WHAT NEEDS TO BE DONE:
Continue the passage on student motivation and test-taking effort in low stakes assessment, picking up right after its final sentence.

Additionally, we do have a limitation of content. In our study we missed the teachers’ perspective. Teachers play an important role in motivating students in low stakes assessment. Several references emphasize the importance of teachers and their role in “determining student motivation” (Kursurkar and ten Cate 2013, p. 904), “the efficacy of any education reform” (Shavelson et al. 2008, p. 310), and the importance of teacher commitment when introducing formative assessment (Gikandi et al. 2011). A strategy to enhance the utility of low stakes assessment might be to commit teachers to the assessment. Teachers can inform students as well as use the results of low stakes assessment in class.

Our findings have implications for medical education. We could show that strategies that can be assigned to different levels of motivation in SDT are related to more serious test-taking behavior in a low stakes assessment. Kusurkar et al. (2012) already discussed that motivational theories can be used to design the curriculum more effectively because of more motivated students. In their article they listed motivational theories and provided examples to use these theories for medical education. For example, they suggested recognizing student needs and aligning the curriculum accordingly (Drive theory of Hull; Weiner 1992). In our study we could show that not all strategies belonging to a motivational theory are related to serious test-taking behavior in all conditions. Furthermore, we found evidence that students are on different levels of motivation and therefore motivational strategies can have differentiated effects on different students. Curriculum planners do not only have to provide motivational strategies in medical education including low stakes assessments but also have to take strategies into account that address the different motivational levels from external regulation to intrinsic motivational level. Therefore, we suggest including the motivational stage of students according to self-determination theory in further studies on this subject. There are other motivational theories such as expectancy-value theory (Wigfield and Eccles 2000) that can contribute to finding effective strategies related to test-taking effort in low stakes formative assessment. Measures that are related to those motivational theories might also be worth studying.

INFORMATION:

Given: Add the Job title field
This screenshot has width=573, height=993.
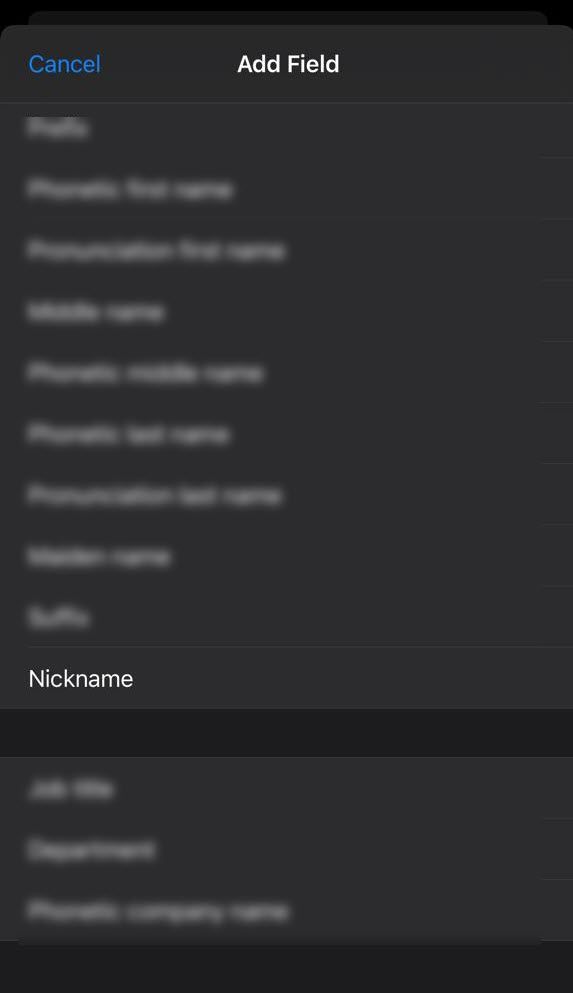Looking at the screenshot, I should pyautogui.click(x=286, y=788).
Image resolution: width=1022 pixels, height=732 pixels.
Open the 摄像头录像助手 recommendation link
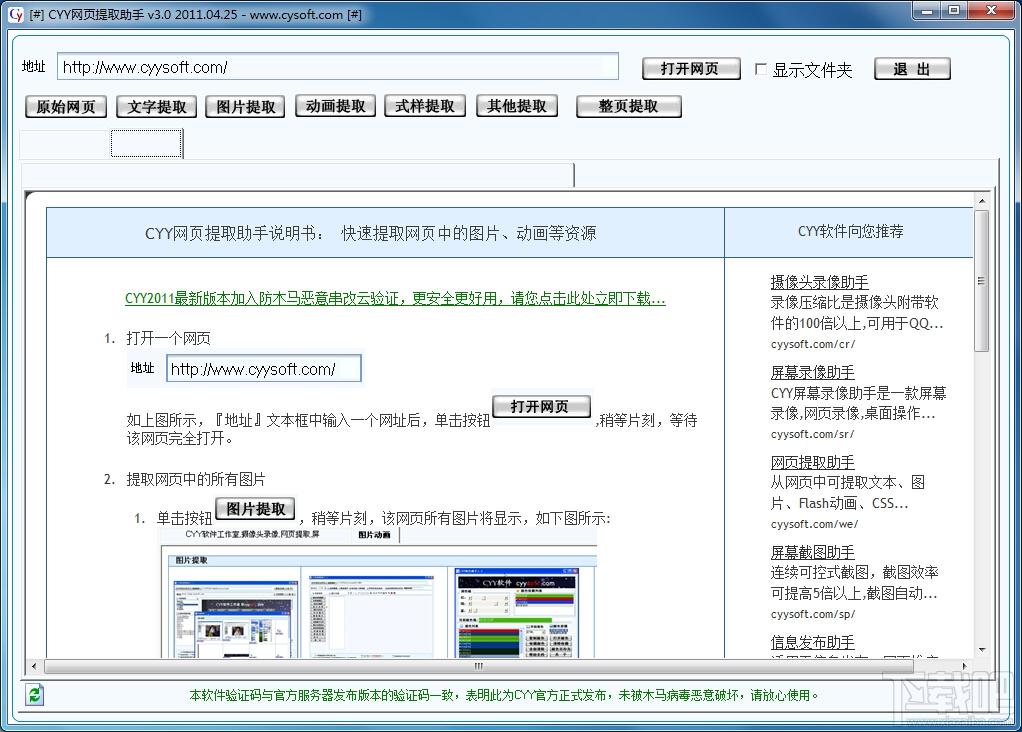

TASK ANSWER:
As a conclusion, we recommend curriculum planners do the following to increase serious test-taking behavior in low stakes assessments:

  • Let low performers discuss their results with a mentor to show that faculty cares.

  • Have consequences for not participating to show that the low stakes test is an important part of the curriculum.

  • Avoid giving students the choice of place and time for taking the BPT.

  • If students must be given the choice of place and time for taking the BPT, then integrate the BPT into the assessment system rather than into the evaluation system.